What You Should Know About Root Canal Therapy

Published on August 15, 2016 | Newsletter

Were you recently recommended root canal therapy? If so, you may have lingering questions about why it’s needed, what it entails, and what your options may be.

Why Is a Root Canal Recommended?

Root canal therapy (also called a root canal or RCT) is recommended when your tooth’s nerve and pulp become permanently damaged due to deep decay, repeated dental procedures on a tooth, large fillings, a crack or chip in the tooth, or trauma to the face. It’s recommended to relieve toothache, stop infection, and promote healing.

Why Is Your Tooth Pulp Removed?

When a tooth’s nerve tissue or pulp is damaged, irritated, and infected, it breaks down and bacteria develop within the pulp chamber. The bacteria and other decayed debris can cause an infection or an abscess, a pus-filled pocket that forms when the infection spreads all the way past the ends of the roots of the tooth. An infection can also cause:

  • Swelling that may spread to other areas of the face, neck,or head

  • Bone loss around the tip of the root

  • Drainage problems extending outward from the root.

How Painful Is a Root Canal?

Root canals have the reputation of being painful. In reality, most people report that the procedure itself is no more painful than having a filling placed. Most pain associated with root canals stem from the infection signalling the need for the treatment, not from the actual procedure itself.

### Given data
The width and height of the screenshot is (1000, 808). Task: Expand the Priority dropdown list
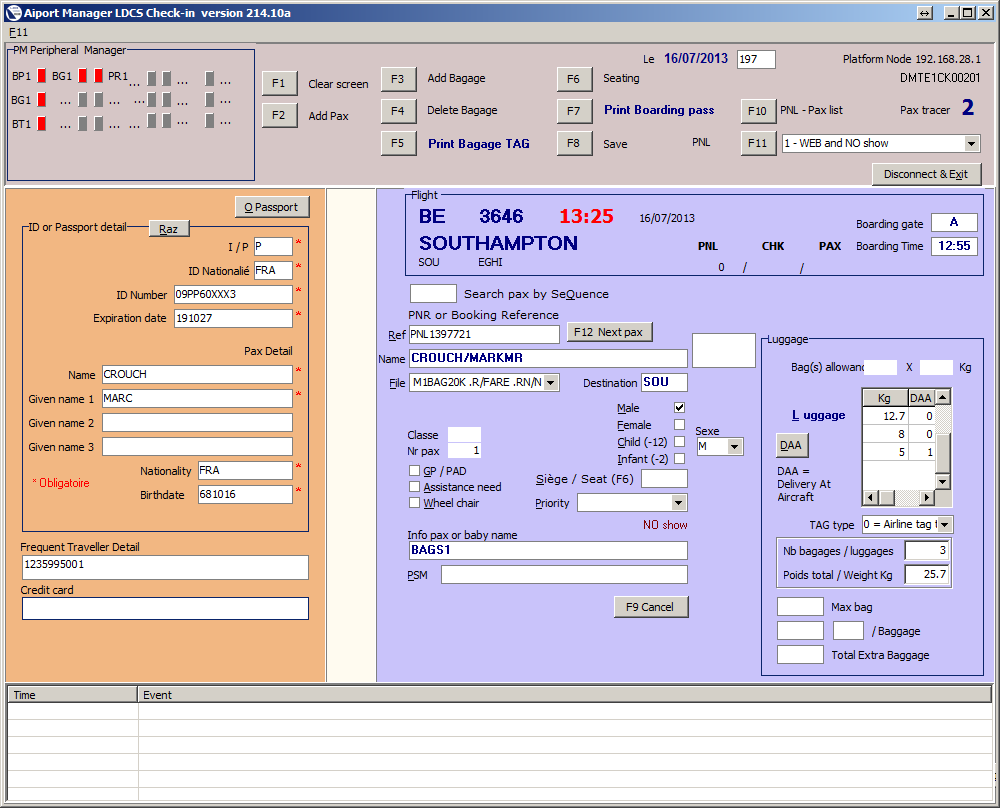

### What is being asked
Rewrite the portion of the root canal article starting at "What You Should" and ending at "Tooth Pulp Removed?", replacing "toothache" with "tooth pain".

### Answer to this problem
What You Should Know About Root Canal Therapy

Published on August 15, 2016 | Newsletter

Were you recently recommended root canal therapy? If so, you may have lingering questions about why it’s needed, what it entails, and what your options may be.

Why Is a Root Canal Recommended?

Root canal therapy (also called a root canal or RCT) is recommended when your tooth’s nerve and pulp become permanently damaged due to deep decay, repeated dental procedures on a tooth, large fillings, a crack or chip in the tooth, or trauma to the face. It’s recommended to relieve tooth pain, stop infection, and promote healing.

Why Is Your Tooth Pulp Removed?